= Requirement =
Copy every line of the listing below word for word, leaving out the pictures.

= The data =

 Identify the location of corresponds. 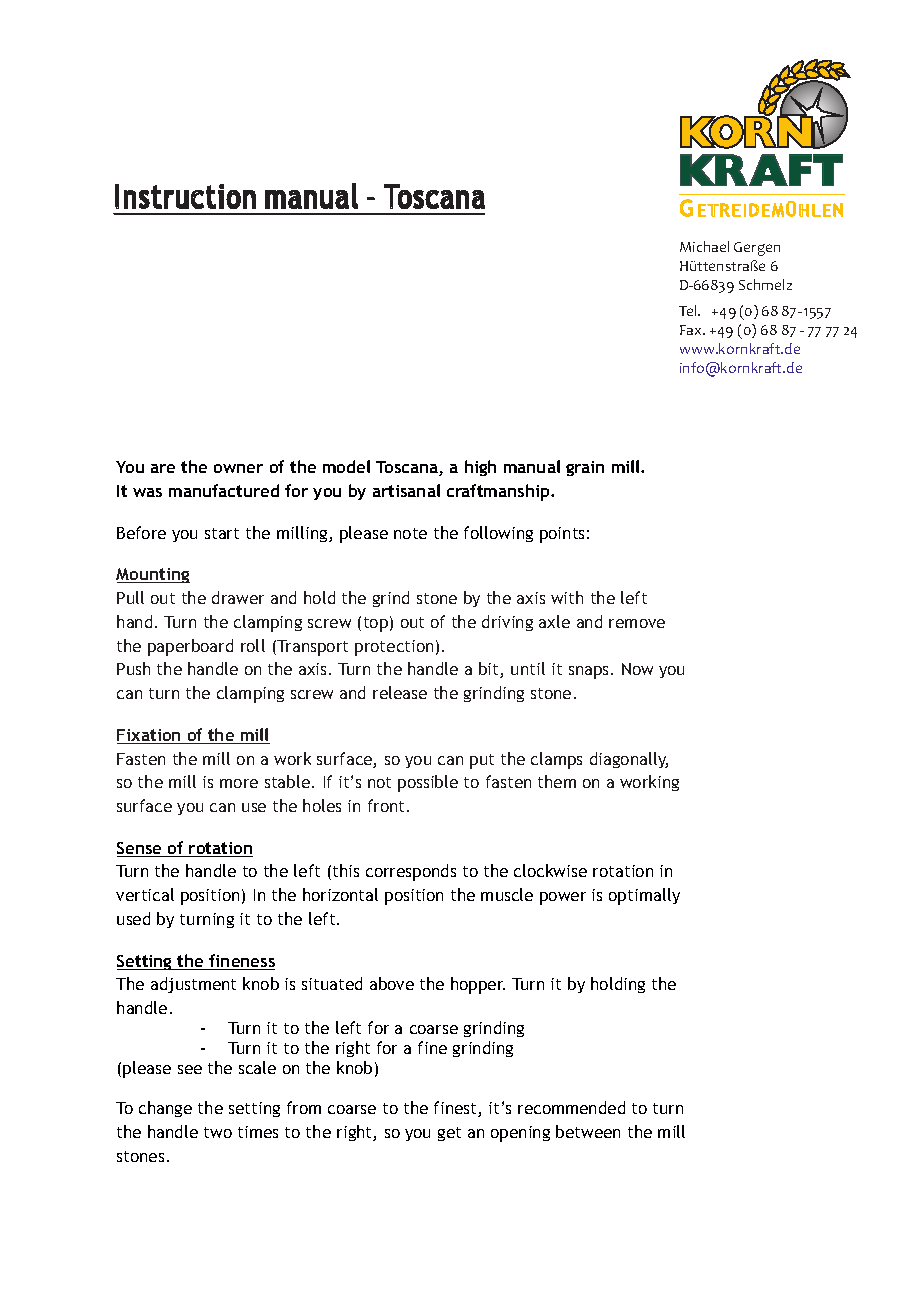
(411, 872).
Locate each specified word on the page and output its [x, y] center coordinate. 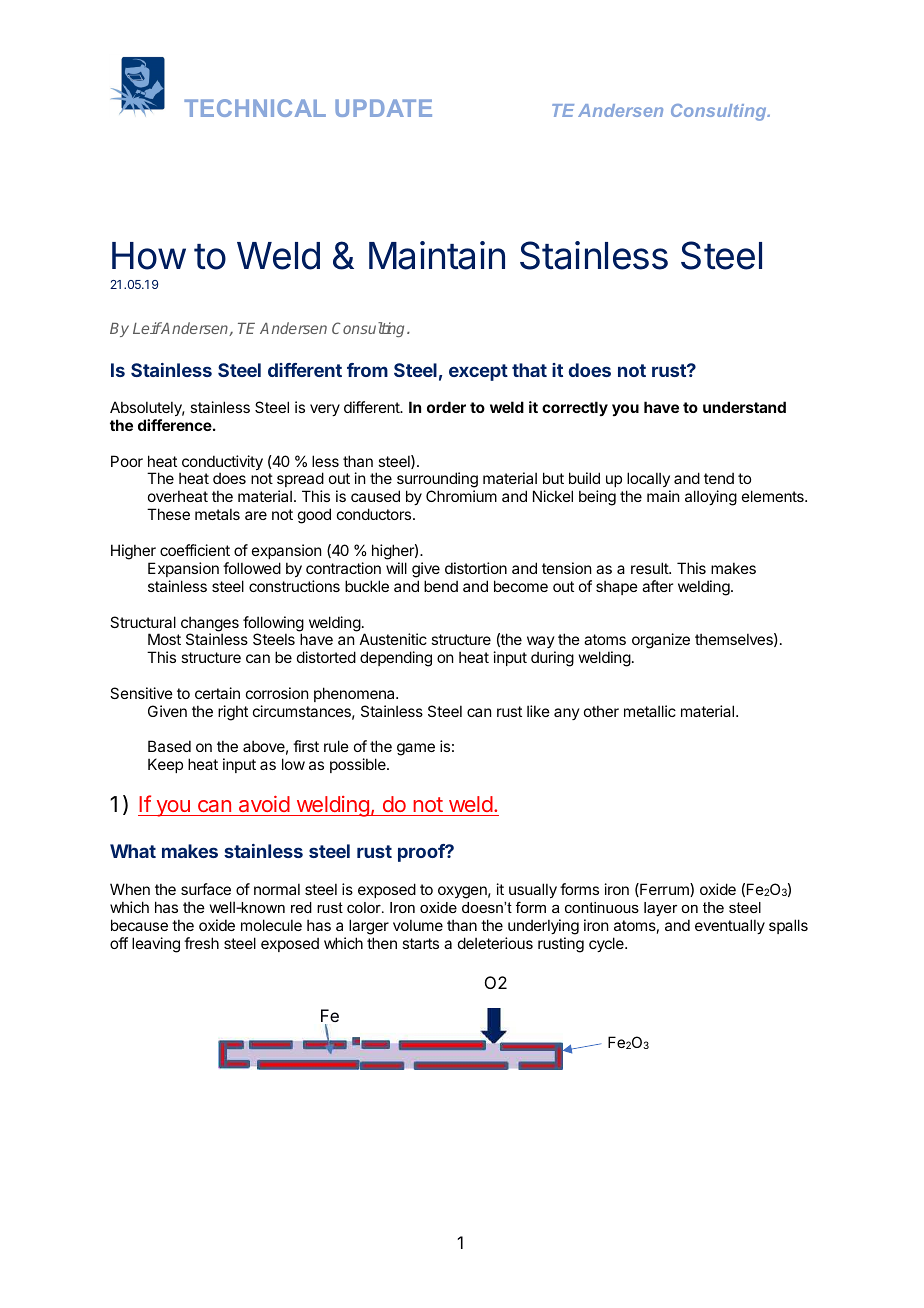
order [446, 407]
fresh [201, 943]
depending [396, 659]
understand [744, 407]
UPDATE [383, 108]
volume [418, 925]
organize [661, 641]
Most [164, 639]
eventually [730, 926]
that [529, 370]
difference [175, 425]
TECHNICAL [255, 108]
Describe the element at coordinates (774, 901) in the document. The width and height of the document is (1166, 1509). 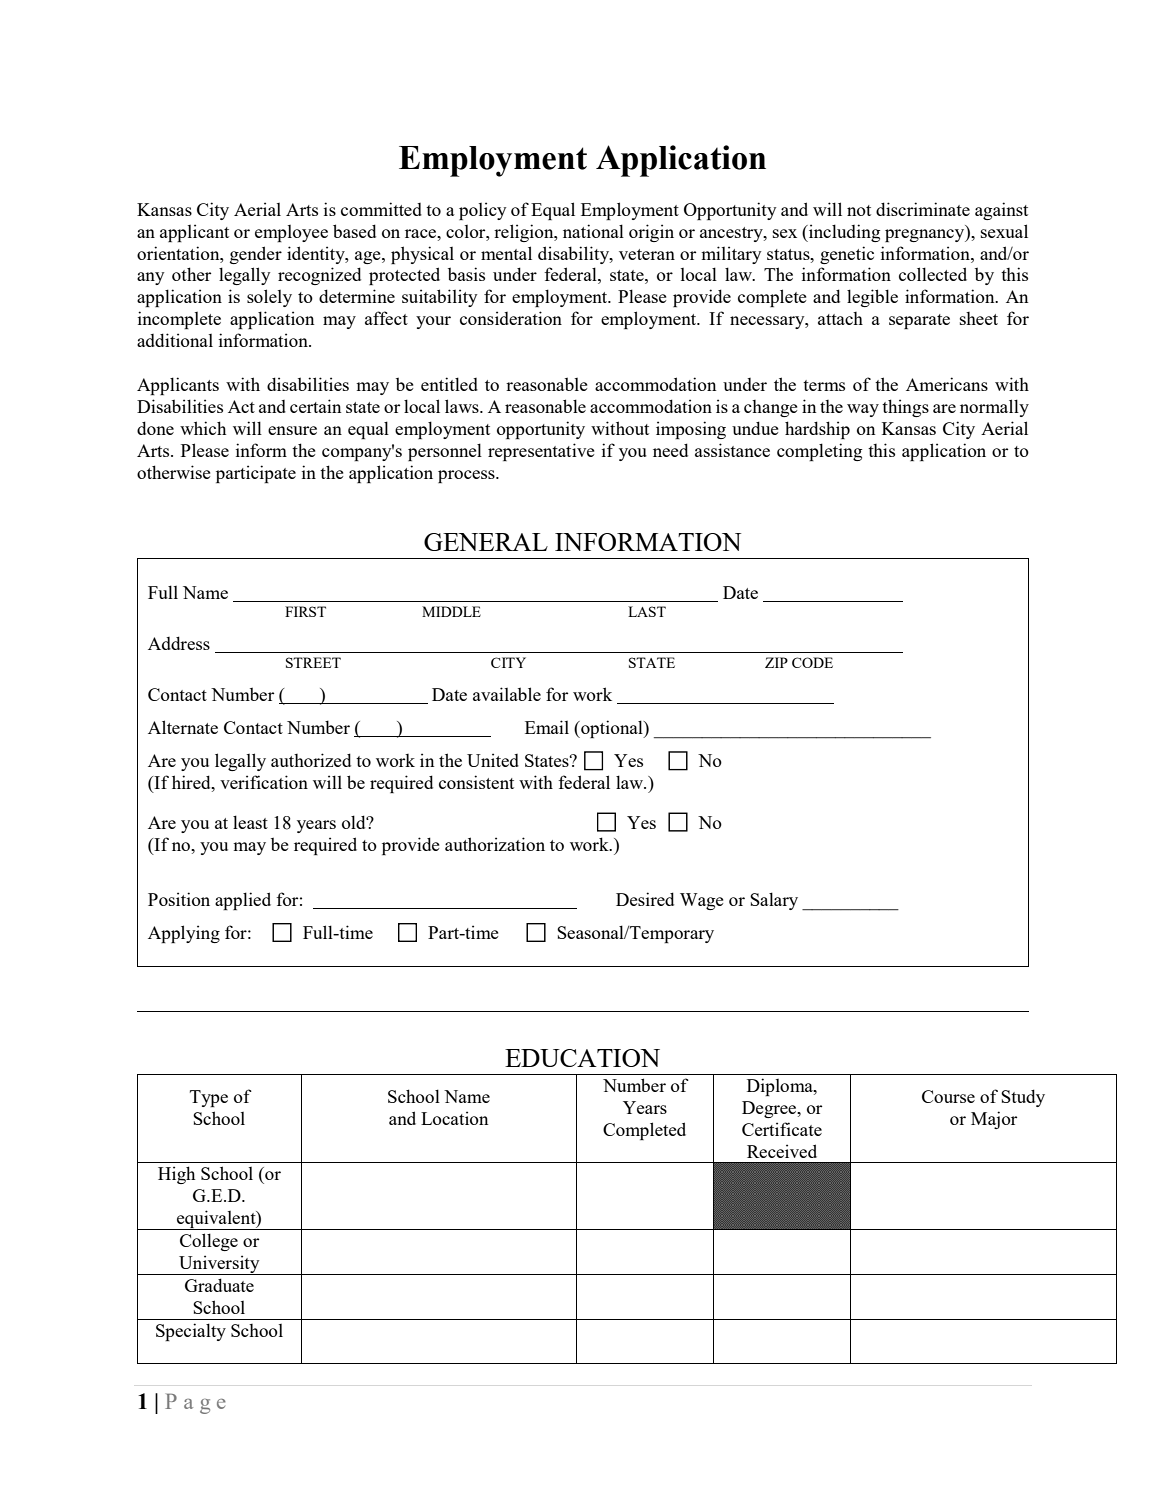
I see `Salary` at that location.
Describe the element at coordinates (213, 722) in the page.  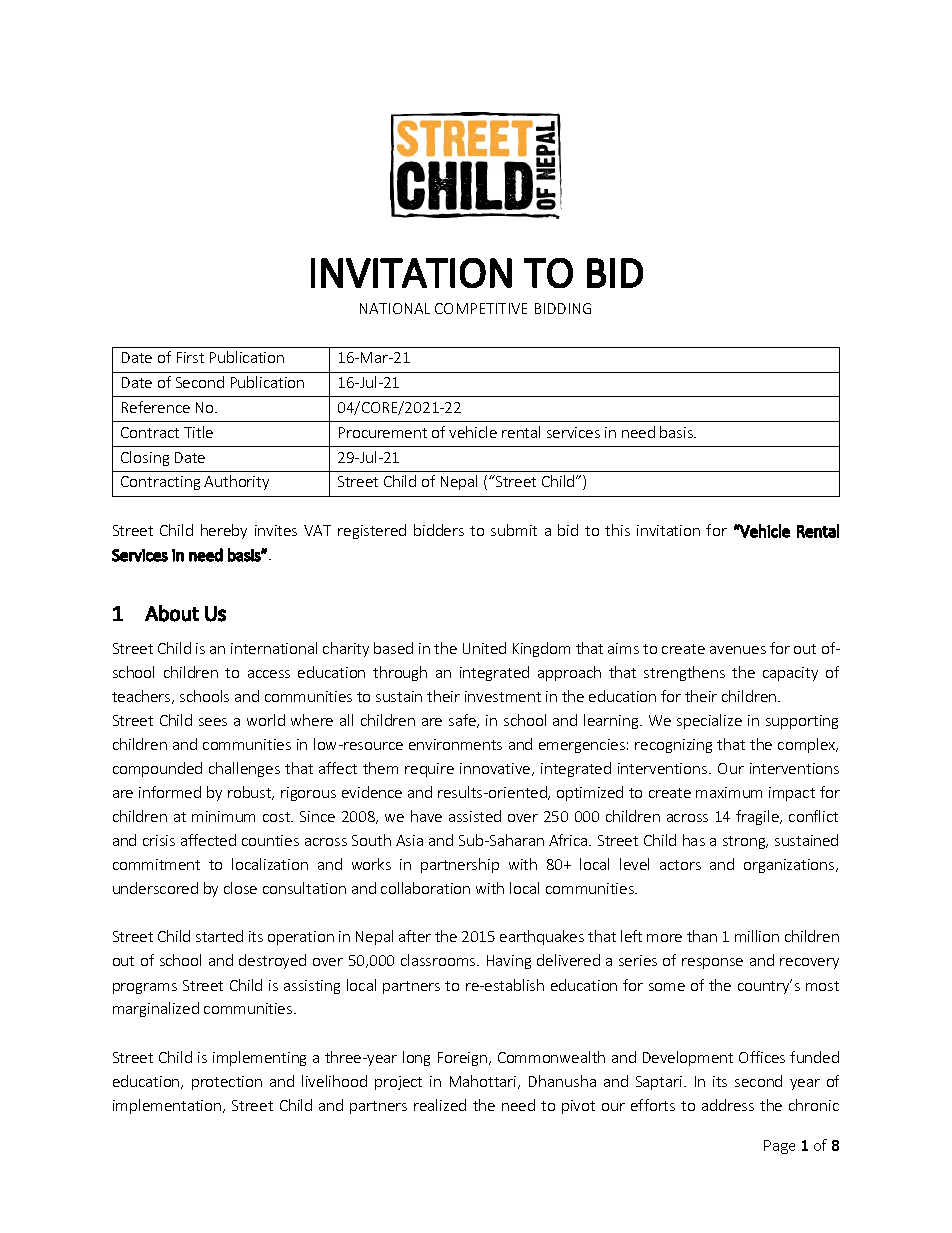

= Result of the task =
 Identify the location of corresponds. 
(411, 872).
Locate each specified word on the page and output its [x, y] center coordinate. 
order [446, 407]
fresh [201, 943]
depending [396, 659]
understand [744, 407]
UPDATE [383, 108]
volume [418, 925]
organize [661, 641]
Most [164, 639]
eventually [730, 926]
that [529, 370]
difference [175, 425]
TECHNICAL [255, 108]
Describe the element at coordinates (774, 901) in the document. The width and height of the document is (1166, 1509). 
I see `Salary` at that location.
Describe the element at coordinates (213, 722) in the page.  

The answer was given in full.